Il primato del bene comune sugli interessi privati. Tale primato educa al corretto uso dei beni materiali nella relazione con gli altri, alla luce della signoria di Dio e della carità fraterna. Il bene comune prescrive l’osservanza della giustizia, ed esige che venga rispettata l’universale destinazione dei beni. Promuove la solidarietà tra le persone e tra i popoli, con una speciale attenzione ai poveri, nel rispetto dell’integrità del creato. La promozione del bene comune libera dall’ansia di produrre e dall’avidità di possedere.

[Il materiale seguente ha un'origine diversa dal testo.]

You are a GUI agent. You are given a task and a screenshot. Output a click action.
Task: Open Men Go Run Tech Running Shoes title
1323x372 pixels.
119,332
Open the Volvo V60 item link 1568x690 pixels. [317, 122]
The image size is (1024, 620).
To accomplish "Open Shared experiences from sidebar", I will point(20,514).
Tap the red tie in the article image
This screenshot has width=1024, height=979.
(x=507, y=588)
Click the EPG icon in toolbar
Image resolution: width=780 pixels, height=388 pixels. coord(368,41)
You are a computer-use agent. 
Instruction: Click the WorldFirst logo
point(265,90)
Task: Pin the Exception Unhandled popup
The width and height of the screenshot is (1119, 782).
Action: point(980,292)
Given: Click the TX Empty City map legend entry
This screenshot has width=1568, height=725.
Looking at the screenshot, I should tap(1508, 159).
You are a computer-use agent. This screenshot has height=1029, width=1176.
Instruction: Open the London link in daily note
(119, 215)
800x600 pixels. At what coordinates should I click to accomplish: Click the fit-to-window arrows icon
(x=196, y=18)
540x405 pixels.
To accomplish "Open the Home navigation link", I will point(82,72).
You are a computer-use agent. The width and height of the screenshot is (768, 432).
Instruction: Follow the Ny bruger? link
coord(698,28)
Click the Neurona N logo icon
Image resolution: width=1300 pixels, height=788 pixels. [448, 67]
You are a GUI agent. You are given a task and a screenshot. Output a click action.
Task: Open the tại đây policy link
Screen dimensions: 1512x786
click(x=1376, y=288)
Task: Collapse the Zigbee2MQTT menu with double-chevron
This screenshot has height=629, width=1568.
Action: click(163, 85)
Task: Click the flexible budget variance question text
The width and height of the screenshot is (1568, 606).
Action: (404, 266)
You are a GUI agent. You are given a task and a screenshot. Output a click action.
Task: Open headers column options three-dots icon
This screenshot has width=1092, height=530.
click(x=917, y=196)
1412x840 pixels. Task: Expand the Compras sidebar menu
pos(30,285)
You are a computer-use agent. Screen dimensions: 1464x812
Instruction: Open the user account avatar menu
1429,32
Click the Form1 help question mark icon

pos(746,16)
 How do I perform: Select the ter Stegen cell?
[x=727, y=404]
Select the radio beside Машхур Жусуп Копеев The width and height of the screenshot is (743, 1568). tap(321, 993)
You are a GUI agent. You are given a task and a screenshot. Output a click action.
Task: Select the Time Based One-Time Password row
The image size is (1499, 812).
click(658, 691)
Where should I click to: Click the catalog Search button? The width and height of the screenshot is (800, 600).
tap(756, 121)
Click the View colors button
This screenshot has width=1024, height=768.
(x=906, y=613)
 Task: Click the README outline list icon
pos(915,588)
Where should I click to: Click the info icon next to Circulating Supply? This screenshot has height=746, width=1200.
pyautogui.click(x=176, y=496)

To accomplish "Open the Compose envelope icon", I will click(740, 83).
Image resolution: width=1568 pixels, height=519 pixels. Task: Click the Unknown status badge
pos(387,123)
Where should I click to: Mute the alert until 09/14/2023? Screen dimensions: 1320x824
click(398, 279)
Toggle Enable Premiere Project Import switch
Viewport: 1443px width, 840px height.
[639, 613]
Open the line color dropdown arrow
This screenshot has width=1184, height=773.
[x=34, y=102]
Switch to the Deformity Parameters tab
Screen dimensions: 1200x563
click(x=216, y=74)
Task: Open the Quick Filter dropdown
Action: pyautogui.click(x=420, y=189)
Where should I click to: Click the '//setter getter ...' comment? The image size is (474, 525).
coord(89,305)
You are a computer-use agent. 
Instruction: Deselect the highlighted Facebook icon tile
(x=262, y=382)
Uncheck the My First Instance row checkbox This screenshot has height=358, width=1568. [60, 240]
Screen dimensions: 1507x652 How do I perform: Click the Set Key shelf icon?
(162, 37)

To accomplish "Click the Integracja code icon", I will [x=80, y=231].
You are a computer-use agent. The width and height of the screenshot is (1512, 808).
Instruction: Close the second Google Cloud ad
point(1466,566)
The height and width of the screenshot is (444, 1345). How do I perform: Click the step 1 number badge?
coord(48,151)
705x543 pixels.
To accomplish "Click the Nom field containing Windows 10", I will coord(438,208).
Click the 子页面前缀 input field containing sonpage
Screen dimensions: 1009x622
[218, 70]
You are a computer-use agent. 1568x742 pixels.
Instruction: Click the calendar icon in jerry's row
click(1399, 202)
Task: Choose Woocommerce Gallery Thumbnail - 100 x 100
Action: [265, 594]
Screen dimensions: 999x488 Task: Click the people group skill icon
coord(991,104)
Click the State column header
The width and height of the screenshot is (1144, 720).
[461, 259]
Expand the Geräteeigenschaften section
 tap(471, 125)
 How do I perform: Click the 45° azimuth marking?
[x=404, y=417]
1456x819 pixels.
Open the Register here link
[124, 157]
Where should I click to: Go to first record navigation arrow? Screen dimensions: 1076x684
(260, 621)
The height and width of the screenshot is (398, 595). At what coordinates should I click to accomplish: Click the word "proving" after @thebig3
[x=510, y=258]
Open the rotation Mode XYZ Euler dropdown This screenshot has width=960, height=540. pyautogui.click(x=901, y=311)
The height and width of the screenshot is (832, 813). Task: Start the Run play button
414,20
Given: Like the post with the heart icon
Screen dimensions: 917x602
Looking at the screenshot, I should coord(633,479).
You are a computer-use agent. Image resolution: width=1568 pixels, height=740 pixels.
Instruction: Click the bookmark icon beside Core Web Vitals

Altrimenti si verifica la lugubre scena dipinta a tinte fosche dal profeta Osea: “Si giura, si mentisce, si uccide, si ruba. (…) Per questo è in lutto il paese e chiunque vi abita langue insieme con gli animali della terra e con gli uccelli del cielo; persino i pesci del mare periranno” (4,2-3). E’ l’anti-genesi. Invece di edificare una dimora degna dei figli di Dio, si rischia di rendere la terra inospitale e inabitabile. Invece del giardino, si crea il deserto. E la terra viene fatalmente ridotta a una “aiuola che ci fa tanto feroci” (Dante).
Il primato del bene delle future generazioni sulla nostra. Quando Gesù nel vangelo di Matteo dice di non preoccuparsi del domani (6,25-34) dice a tutti noi di non preoccuparci del nostro domani, ma di preoccuparci del domani di quelli che verranno dopo di noi. Ci punge e ci stimola a non chiederci: “Che cosa mangeremo? Che cosa berremo? Che cosa indosseremo”. Ma piuttosto: “Che cosa mangeranno? Che cosa berranno? Che cosa indosseranno i nostri figli, i futuri abitanti di questo nostro pianeta?”.
Concludiamo con la ‘lezione’ di san Francesco. Ecco come il primo biografo, Tommaso da Celano, riferisce alcuni gesti concreti del Poverello:
”Abbraccia tutti gli esseri creati con un amore e una devozione quale non si è mai udita (…). Quando i frati tagliano legna, proibisce di recidere del tutto l’albero , perché possa gettare nuovi germogli. E ordina che l’ortolano lasci incolti i confini attorno all’orto, affinché a suo tempo il verde delle erbe e lo splendore dei fiori cantino quanto è bello il Padre di tutto il creato. Vuole pure che nell’orto un’aiuola sia riservata alle erbe odorose e che producano fiori, perché richiamino a chi li osserva il ricordo della soavità eterna. Raccoglie perfino dalla strada i piccoli vermi, perché non siano calpestati, alle api vuole che si somministrino del miele e ottimo vino, affinché non muoiano di inedia nel rigore dell’inverno.“ (FF 750).
Preghiamo ora con papa Francesco: “Dio d’amore, mostraci il nostro posto in questo mondo, come strumenti del tuo affetto per tutti gli essere di questa terra, perché nemmeno uno di essi è dimenticato da te. Illumina i padroni del potere e del denaro, perché non cadano nel peccato dell’indifferenza, amino il bene comune , promuovano i deboli, e abbiano cura di questo mondo che abitiamo. Laudato si’! Amen.”.